— start —

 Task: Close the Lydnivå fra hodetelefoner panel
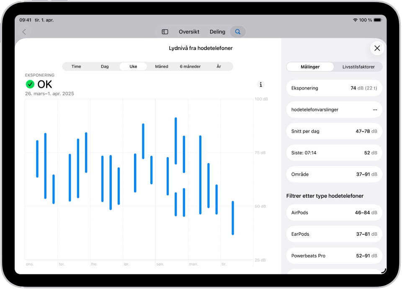click(x=377, y=48)
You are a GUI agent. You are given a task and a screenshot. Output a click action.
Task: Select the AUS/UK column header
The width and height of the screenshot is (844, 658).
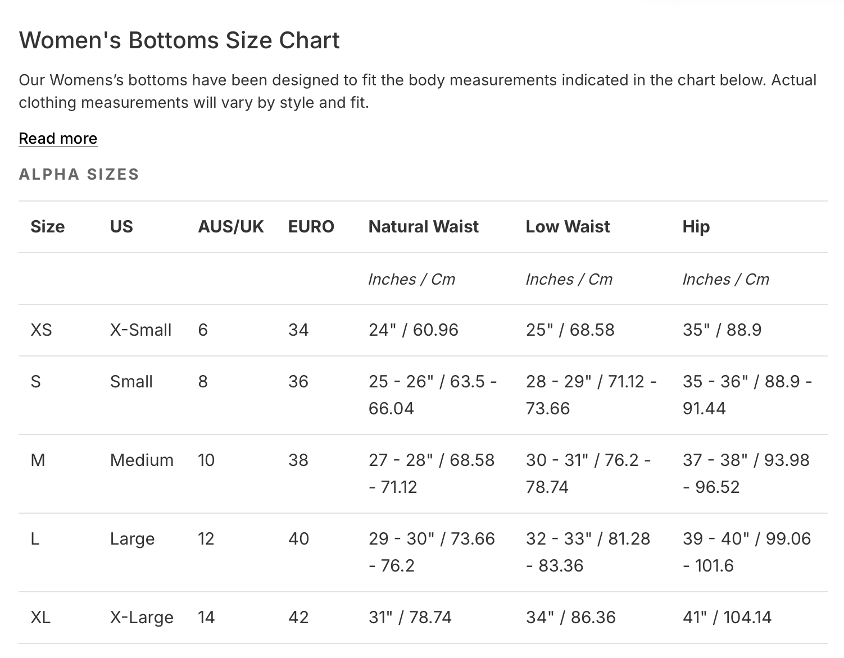[x=230, y=227]
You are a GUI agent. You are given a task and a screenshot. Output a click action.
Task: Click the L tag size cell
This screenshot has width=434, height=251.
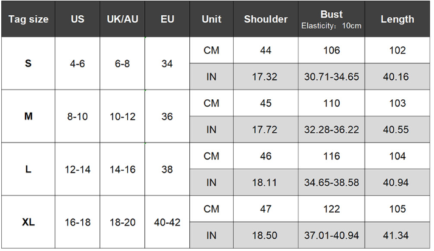tap(28, 169)
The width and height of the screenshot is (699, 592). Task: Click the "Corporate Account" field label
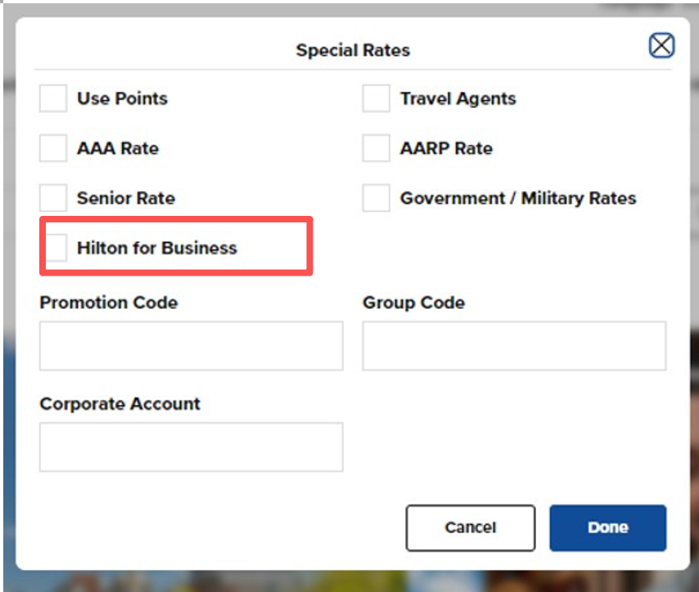[x=120, y=404]
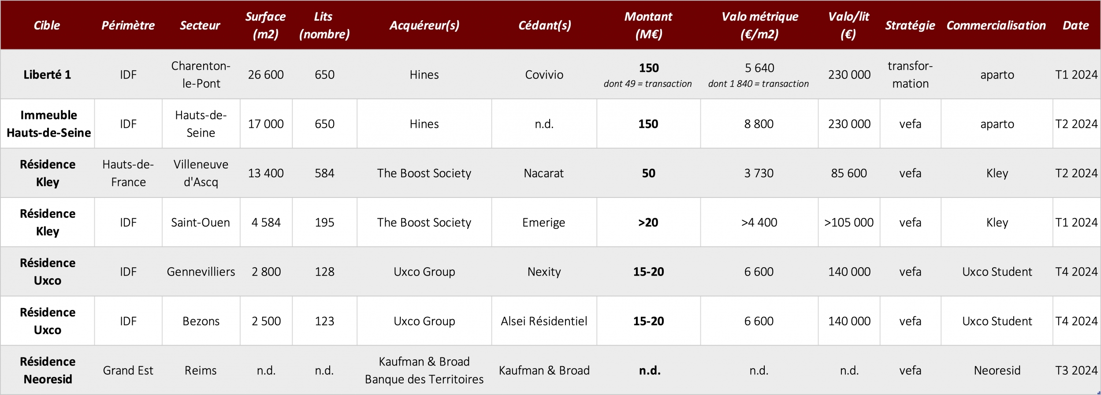Click the Valo métrique column header
Screen dimensions: 1101x395
point(759,25)
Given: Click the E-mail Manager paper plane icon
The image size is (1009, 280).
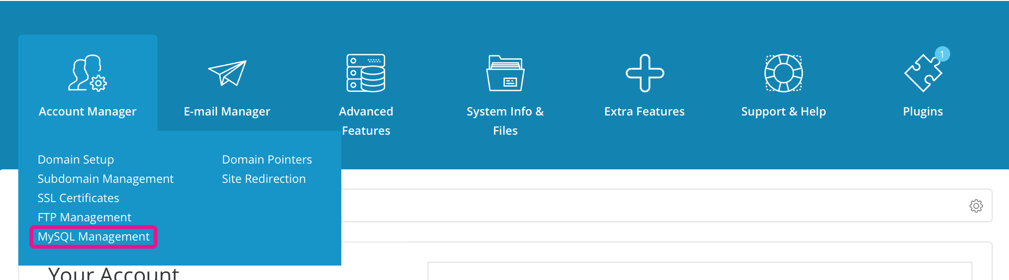Looking at the screenshot, I should tap(227, 73).
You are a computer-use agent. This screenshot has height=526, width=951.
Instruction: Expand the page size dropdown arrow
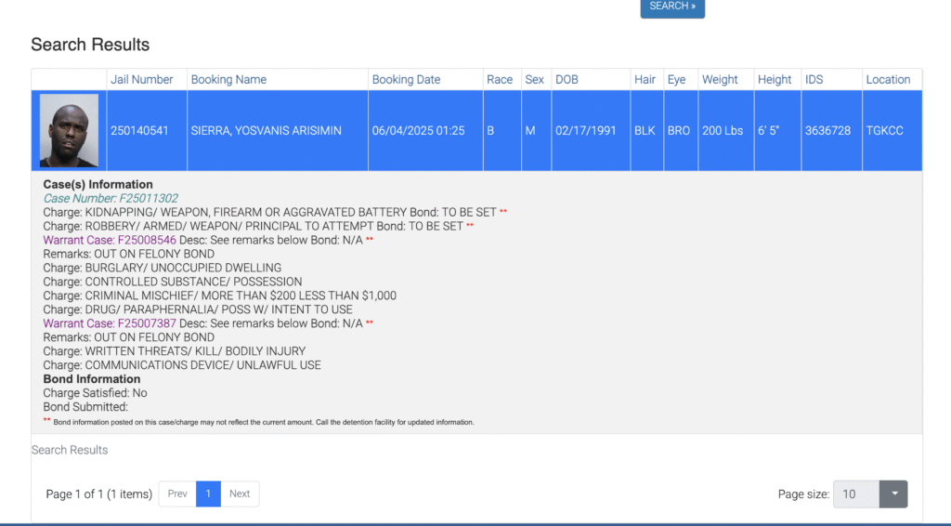pyautogui.click(x=892, y=494)
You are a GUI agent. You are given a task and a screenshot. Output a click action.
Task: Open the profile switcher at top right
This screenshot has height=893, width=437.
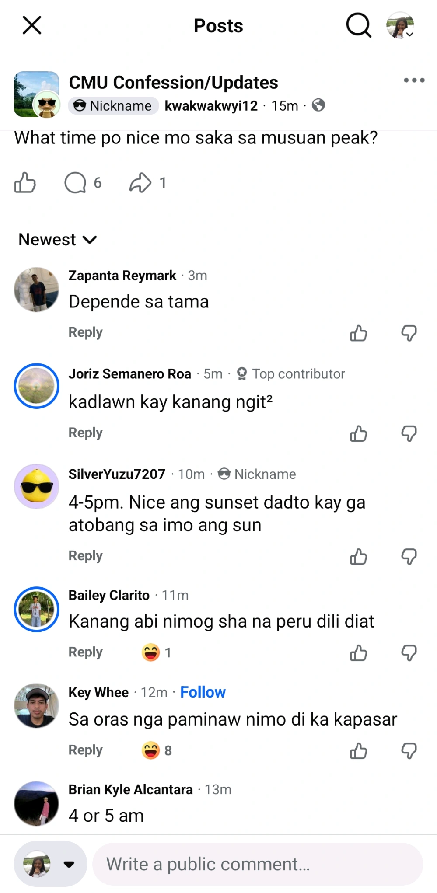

— end —

▸ **Exercise prompt**
Rewrite the lines from the one containing "The width and height of the screenshot is (699, 592)." through the one containing "Looking at the", replacing "paper plane icon" with "send icon" and leaving everything else unchanged. Return only those lines, without the pictures.

▸ **Task response**
The width and height of the screenshot is (699, 592). Task: Click the "Corporate Account" field label
[x=120, y=404]
Click the Valo métrique column header
Screen dimensions: 1101x395
point(759,25)
Given: Click the E-mail Manager send icon
The image size is (1009, 280).
Looking at the screenshot, I should tap(227, 73).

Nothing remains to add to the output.